Although the Commissioner in the notice of deficiency had characterized the taxpayer’s rental income as effectively connected income, the Court was careful to note that neither party in that case had questioned whether the taxpayer had made a valid election to support that characterization. See Espinosa v. Commissioner, 107 T.C. 146, 150 (1996).

In addition to the three sets of regulations that were issued after the 1957 regulations, the Secretary in 1980 issued one other set of regulations (1980 regulations) that pertained to the 1957 regulations. See T.D. 7749, 1981-1 C.B. 390. The 1980 regulations amended the 1957 regulations by adding a new par. (c), the substance of which is now reflected in sec. 1.882-4(b), Income Tax Regs. Because the 1980 regulations relate to a subject that is not relevant to our analysis, we make no further reference to them.

A task force of the American Bar Association has recently concluded likewise that the Supreme Court primarily reviews interpretative Federal tax regulations under the analysis set forth in Natl. Muffler Dealers Association v. United States, 440 U.S. 472 (1979). See Salem et al., ABA Section of Taxn. Report of the Task Force on Judicial Deference, 104 Tax Notes 1231 (2004).

Legislative regulations, by contrast, are upheld “unless arbitrary, capricious, or manifestly contrary to the statute”. Chevron U.S.A. Inc. v. Natural Res. Def. Council, Inc., 467 U.S. 837, 844 (1984).

The judiciary is the final authority on issues of statutory construction and must reject administrative constructions which are contrary to clear congressional intent. * * * If a court, employing traditional tools of statutory construction, ascertains that Congress had an intention on the precise question at issue, that intention is the law and must be given effect.

[Id. at 842-843; some in. refs, omitted; citations omitted.]

In fact, as to the 18-month period set forth in the regulations, it is not only arbitrary but without any statutory basis at all. As we understand the Secretary’s formation of that period, it corresponds to 1 year after the 6-month extended due date of the return. See T.D. 8322, 1990-2 C.B. 172, 172-173, 55 Fed. Reg. 50827 (Dec. 11, 1990); see also sec. 6081(a) (generally allowing the Secretary to grant extensions of up to 6 months). Where that 1-year rule came from, we do not know.

RECORDED DATA:

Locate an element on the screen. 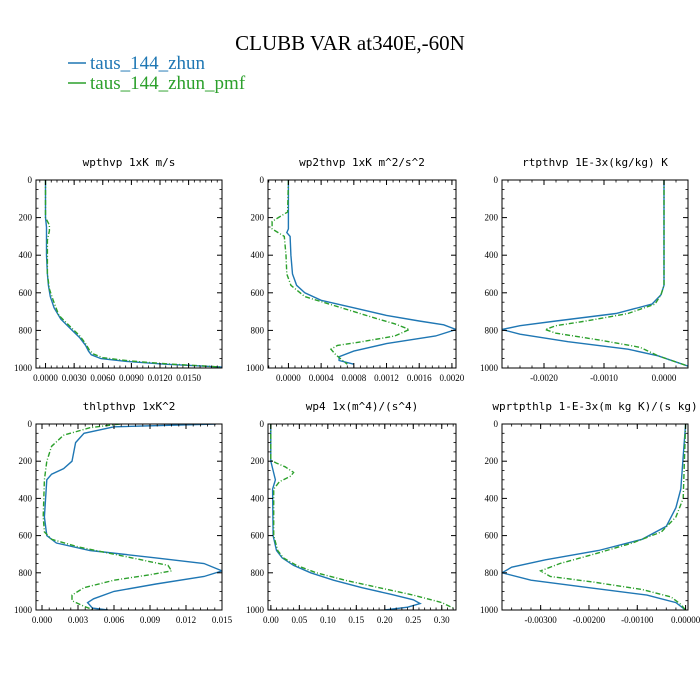  x-tick-label: 0.30 is located at coordinates (442, 620).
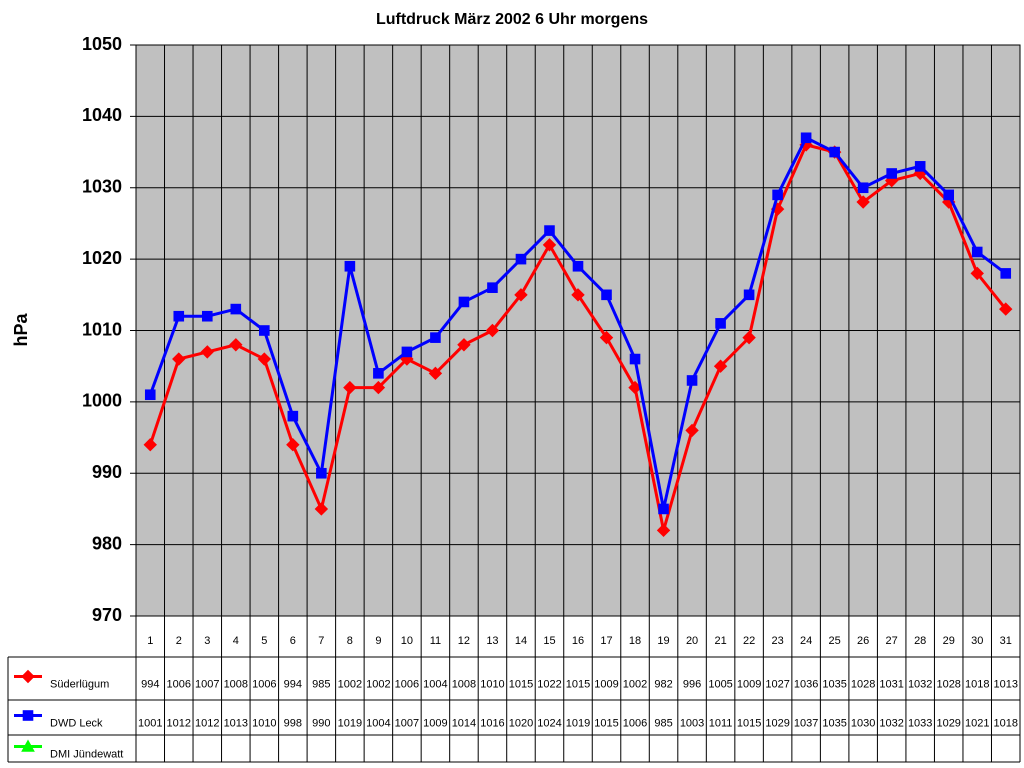 This screenshot has height=768, width=1024. I want to click on x-tick-label: 20, so click(692, 641).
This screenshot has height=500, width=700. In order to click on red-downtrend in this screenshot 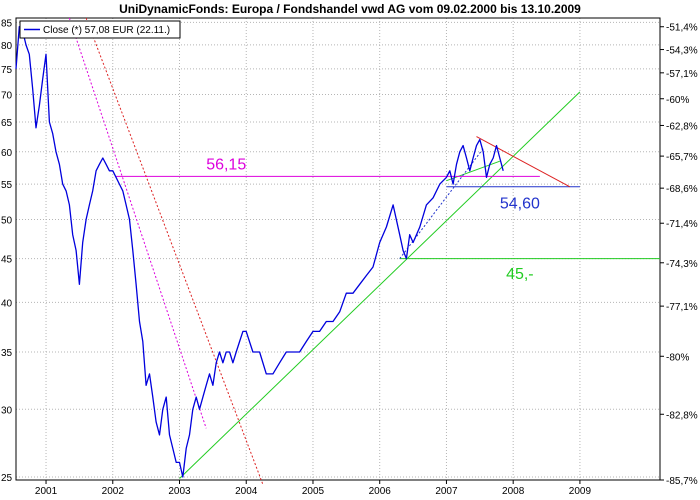, I will do `click(524, 162)`.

PROBLEM SET:
1. Retype the passage of the tax regulations text that begins with "Although the Commissioner" and ends after "146, 150 (1996).".
2. Write what comes next in the text on federal tax regulations, starting after its last sentence.

RESPONSES TO THE TASKS:
1.
Although the Commissioner in the notice of deficiency had characterized the taxpayer’s rental income as effectively connected income, the Court was careful to note that neither party in that case had questioned whether the taxpayer had made a valid election to support that characterization. See Espinosa v. Commissioner, 107 T.C. 146, 150 (1996).

2.
A term is ambiguous if it is “‘capable of being understood in two or more possible senses or ways’”. Chickasaw Nation v. United States, 534 U.S. 84, 94 (2001) (quoting Webster’s Ninth New Collegiate Dictionary 77 (1985)). Although the disputed regulations are contrary to our construction of the text, as is the construction of the relevant text by respondent, we do not believe that these contrary interpretations mean that the relevant text as of the issuance of the disputed regulations was reasonably capable of being understood in two or more senses or ways. The Treasury Department was not the first authoritative body to have interpreted the relevant text. That text had previously been construed on a number of occasions by both the Court of Appeals for the Fourth Circuit and the Board. In addition, contemporaneous to the seminal interpretation of the relevant text in Anglo-Am. Direct Tea Trading Co. v. Commissioner, 38 B.T.A. 711 (1938), Congress codified the text in the 1939 Code without any significant change from the text construed by the Board in Anglo-Am. Direct Tea Trading Co. Then, after both the Court of Appeals for the Fourth Circuit and the Board had repeatedly and consistently construed the relevant text as not including a timely filing requirement, Congress recodified the relevant text in the 1954 and 1986 Codes, again without any significant change. Given the multiple legislative reenactments of the relevant text and the consistent and unanimous prior interpretations of that text by the Court of Appeals for the Fourth Circuit and the Board, we do not believe that the relevant text as of the time of the disputed regulations was reasonably capable of being understood in the sense advocated by respondent and adopted by the Secretary in the form of the disputed regulations.

We include the Board in our references to the judiciary. Although the Board was established as “an independent agency in the executive branch of the Government”, Revenue Act of 1924, ch. 234, sec. 900(a), (k), 43 Stat. 336, 338, the Court of Appeals for the Third Circuit has noted that the Board “for all practical purposes [was] a judicial tribunal operating in the federal judicial system”. Stern v. Commissioner, 215 F.2d 701, 707-708 (3d Cir. 1954), revg. on other grounds 21 T.C. 155 (1953).

The improper addition to the statute is easily seen by comparing sec. 882(c)(2) with sec. 1.882-4(a)(2), Income Tax Regs., as amended in 1990. The two sections are essentially the same, except that the regulation includes the word “timely”. Respondent has not explained why sec. 1.882-4(a)(2), Income Tax Regs., as amended in 1990, stated that a return must be filed both “timely” and “in the manner prescribed in subtitle F” if, as he argues, the concept of “time” is subsumed within the statutory phrase “in the manner prescribed in subtitle F”.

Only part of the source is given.